Overview

In the previous section, you saw that the Fully Connected operator supports multiple GEMM (General Matrix Multiplication) variants.

To evaluate the performance of these variants across different hardware platforms, you will construct a series of benchmark models that utilize the Fully Connected operator with different GEMM implementations for comparative analysis.

These models will be used later with executor_runner to measure throughput, latency, and ETDump traces for various KleidiAI micro-kernels.

Define a linear benchmark model with PyTorch for ExecuTorch

This step can be confusing at first, but building a minimal model helps you focus on the core operator performance. You’ll be able to quickly test different GEMM implementations and see how each one performs on Arm-based hardware. If you run into errors, check that your PyTorch and ExecuTorch versions are up to date and that you’re using the correct data types for your target GEMM variant. By adjusting some of the model’s input parameters, we can also simulate the behavior of nodes that appear in real-world models.

    

        
        
import torch
import torch.nn as nn
class DemoLinearModel(torch.nn.Module):
    def __init__(self):
        super().__init__()
        self.linear = torch.nn.Linear(256,256)

    def forward(self, x):
        y = self.linear(x)
        return y

    def get_example_inputs(self,dtype=torch.float32):
        return (torch.randn(1, 256, dtype=dtype),)

    

This model creates a single 256×256 linear layer, which can easily be exported in different data types (FP32, FP16, INT8, INT4) to match KleidiAI’s GEMM variants.
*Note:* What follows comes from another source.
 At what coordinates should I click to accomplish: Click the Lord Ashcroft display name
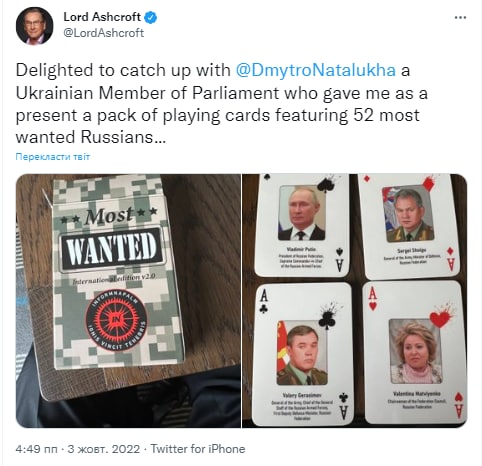tap(102, 17)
Export FP16 and FP32 models for pf16_gemm and pf32_gemm variants

XNNPACK GEMM VariantActivations DataTypeWeights DataTypeOutput DataType
pf16_gemmFP16FP16FP16
pf32_gemmFP32FP32FP32

The following code demonstrates how to lower and export a model that leverages the pf16_gemm variant to accelerate computation:

    

        
        
from executorch.backends.xnnpack.partition.xnnpack_partitioner import XnnpackPartitioner
from executorch.backends.xnnpack.partition.config.xnnpack_config import ConfigPrecisionType
from executorch.exir import to_edge_transform_and_lower

def export_executorch_model(dtype: torch.dtype, model_name: str):
    mode_file_name = "model/" + model_name
    pte_file = mode_file_name + ".pte"
    etr_file = mode_file_name + ".etrecord"

    model = DemoLinearModel().eval().to(dtype)
    example_inputs = model.get_example_inputs(dtype)
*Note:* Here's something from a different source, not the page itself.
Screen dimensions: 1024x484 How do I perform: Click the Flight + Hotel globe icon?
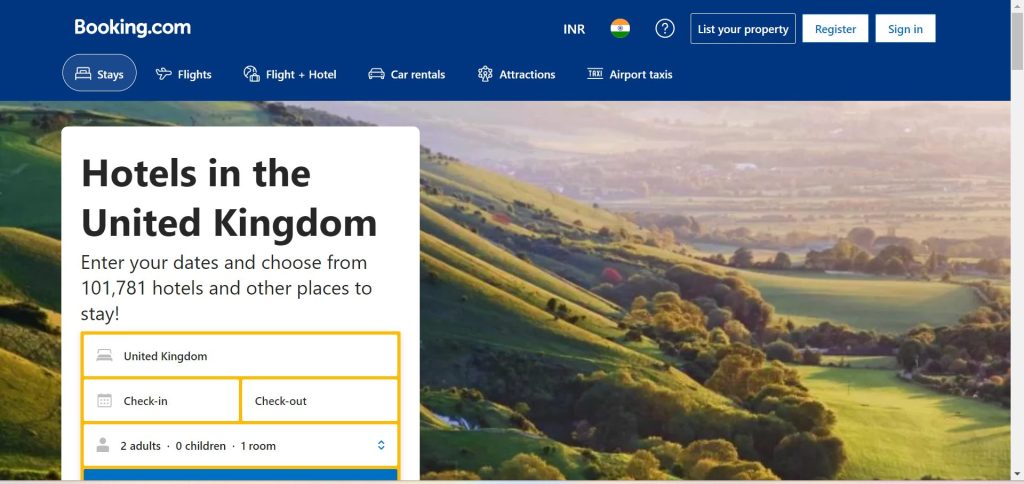tap(251, 74)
    exported_program = torch.export.export(model, example_inputs)

    partitioner = XnnpackPartitioner()
    edge_program = to_edge_transform_and_lower(
        exported_program,
        partitioner=[partitioner],
        generate_etrecord=True
    )

    et_program = edge_program.to_executorch()
    with open(pte_file, "wb") as f:
        f.write(et_program.buffer)

    # Get and save ETRecord
    etrecord = et_program.get_etrecord()
    etrecord.save(etr_file)

export_executorch_model(torch.float16,"linear_model_pf16_gemm")

    

To generate a model that uses the pf32_gemm variant, simply change the dtype in the previous code to torch.float32, as shown below:

    

        
        

export_executorch_model(torch.float32,"linear_model_pf32_gemm")

    

Export INT8 quantized models for pqs8_qc8w_gemm and qp8_f32_qc8w_gemm variants

INT8 quantized GEMMs are designed to reduce memory footprint and improve performance while maintaining acceptable accuracy.

XNNPACK GEMM VariantActivations DataTypeWeights DataTypeOutput DataType
qp8_f32_qc8w_gemmAsymmetric INT8 per-row quantizationPer-channel symmetric INT8 quantizationFP32
pqs8_qc8w_gemmAsymmetric INT8 quantizationPer-channel symmetric INT8 quantizationAsymmetric INT8 quantization

The following code demonstrates how to quantized a model that leverages the pqs8_qc8w_gemm/qp8_f32_qc8w_gemm variants to accelerate computation:

    

        
        

from torchao.quantization.pt2e.quantize_pt2e import convert_pt2e, prepare_pt2e
from executorch.backends.xnnpack.quantizer.xnnpack_quantizer import (
    get_symmetric_quantization_config,
    XNNPACKQuantizer,
)

def export_int8_quantize_model(dynamic: bool, model_name: str):
    mode_file_name = "model/" + model_name
    pte_file = mode_file_name + ".pte"
    etr_file = mode_file_name + ".etrecord"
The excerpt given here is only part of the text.